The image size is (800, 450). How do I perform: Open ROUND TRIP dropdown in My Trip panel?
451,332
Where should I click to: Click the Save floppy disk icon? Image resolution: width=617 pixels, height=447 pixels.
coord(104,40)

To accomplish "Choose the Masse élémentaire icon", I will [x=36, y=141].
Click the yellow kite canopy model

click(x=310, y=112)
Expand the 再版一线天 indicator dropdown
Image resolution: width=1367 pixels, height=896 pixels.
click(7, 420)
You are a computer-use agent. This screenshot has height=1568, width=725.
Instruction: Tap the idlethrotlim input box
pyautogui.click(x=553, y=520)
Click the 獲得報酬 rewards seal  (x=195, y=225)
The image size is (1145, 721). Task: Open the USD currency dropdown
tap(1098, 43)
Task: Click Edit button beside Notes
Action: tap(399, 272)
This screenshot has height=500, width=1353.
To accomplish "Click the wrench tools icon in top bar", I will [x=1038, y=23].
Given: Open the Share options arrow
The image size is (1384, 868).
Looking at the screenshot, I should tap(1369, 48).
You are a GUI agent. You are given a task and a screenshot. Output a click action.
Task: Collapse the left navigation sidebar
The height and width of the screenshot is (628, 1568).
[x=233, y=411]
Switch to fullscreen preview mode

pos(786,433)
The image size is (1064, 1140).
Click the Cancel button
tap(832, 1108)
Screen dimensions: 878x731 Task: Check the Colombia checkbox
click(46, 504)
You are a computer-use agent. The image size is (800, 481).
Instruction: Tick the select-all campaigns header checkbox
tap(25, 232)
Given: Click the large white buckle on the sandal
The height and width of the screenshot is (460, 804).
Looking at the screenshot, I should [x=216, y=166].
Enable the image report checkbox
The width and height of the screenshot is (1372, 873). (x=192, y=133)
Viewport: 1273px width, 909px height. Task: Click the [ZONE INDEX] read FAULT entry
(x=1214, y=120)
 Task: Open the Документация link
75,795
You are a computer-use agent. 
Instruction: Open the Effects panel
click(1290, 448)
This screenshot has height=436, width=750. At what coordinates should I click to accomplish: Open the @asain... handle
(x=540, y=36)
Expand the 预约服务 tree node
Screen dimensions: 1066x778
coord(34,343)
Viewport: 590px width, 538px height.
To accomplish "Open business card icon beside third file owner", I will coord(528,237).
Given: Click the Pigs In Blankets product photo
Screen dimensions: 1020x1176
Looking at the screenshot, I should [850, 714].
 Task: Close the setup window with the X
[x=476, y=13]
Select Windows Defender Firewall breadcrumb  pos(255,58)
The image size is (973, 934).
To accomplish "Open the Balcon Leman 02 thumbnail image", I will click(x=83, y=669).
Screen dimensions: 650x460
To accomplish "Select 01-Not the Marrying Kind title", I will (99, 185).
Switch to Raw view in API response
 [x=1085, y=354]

_Instructions to follow_
Return each entry from the material above exactly as it appears.

_Solution to this exercise_
The image size is (800, 450). How do I perform: Open ROUND TRIP dropdown in My Trip panel?
451,332
Where should I click to: Click the Save floppy disk icon? Image resolution: width=617 pixels, height=447 pixels.
coord(104,40)

To accomplish "Choose the Masse élémentaire icon", I will [x=36, y=141].
Click the yellow kite canopy model

click(x=310, y=112)
Expand the 再版一线天 indicator dropdown
Image resolution: width=1367 pixels, height=896 pixels.
click(7, 420)
You are a computer-use agent. This screenshot has height=1568, width=725.
Instruction: Tap the idlethrotlim input box
pyautogui.click(x=553, y=520)
Click the 獲得報酬 rewards seal  (x=195, y=225)
The image size is (1145, 721). Task: Open the USD currency dropdown
tap(1098, 43)
Task: Click Edit button beside Notes
Action: tap(399, 272)
This screenshot has height=500, width=1353.
To accomplish "Click the wrench tools icon in top bar", I will [x=1038, y=23].
Given: Open the Share options arrow
The image size is (1384, 868).
Looking at the screenshot, I should tap(1369, 48).
You are a GUI agent. You are given a task and a screenshot. Output a click action.
Task: Collapse the left navigation sidebar
The height and width of the screenshot is (628, 1568).
[x=233, y=411]
Switch to fullscreen preview mode

pos(786,433)
The image size is (1064, 1140).
Click the Cancel button
tap(832, 1108)
Screen dimensions: 878x731 Task: Check the Colombia checkbox
click(46, 504)
You are a computer-use agent. The image size is (800, 481).
Instruction: Tick the select-all campaigns header checkbox
tap(25, 232)
Given: Click the large white buckle on the sandal
The height and width of the screenshot is (460, 804).
Looking at the screenshot, I should [x=216, y=166].
Enable the image report checkbox
The width and height of the screenshot is (1372, 873). (x=192, y=133)
Viewport: 1273px width, 909px height. Task: Click the [ZONE INDEX] read FAULT entry
(x=1214, y=120)
 Task: Open the Документация link
75,795
You are a computer-use agent. 
Instruction: Open the Effects panel
click(1290, 448)
This screenshot has height=436, width=750. At what coordinates should I click to accomplish: Open the @asain... handle
(x=540, y=36)
Expand the 预约服务 tree node
Screen dimensions: 1066x778
coord(34,343)
Viewport: 590px width, 538px height.
To accomplish "Open business card icon beside third file owner", I will coord(528,237).
Given: Click the Pigs In Blankets product photo
Screen dimensions: 1020x1176
Looking at the screenshot, I should [850, 714].
 Task: Close the setup window with the X
[x=476, y=13]
Select Windows Defender Firewall breadcrumb  pos(255,58)
The image size is (973, 934).
To accomplish "Open the Balcon Leman 02 thumbnail image", I will click(x=83, y=669).
Screen dimensions: 650x460
To accomplish "Select 01-Not the Marrying Kind title", I will (99, 185).
Switch to Raw view in API response
 [x=1085, y=354]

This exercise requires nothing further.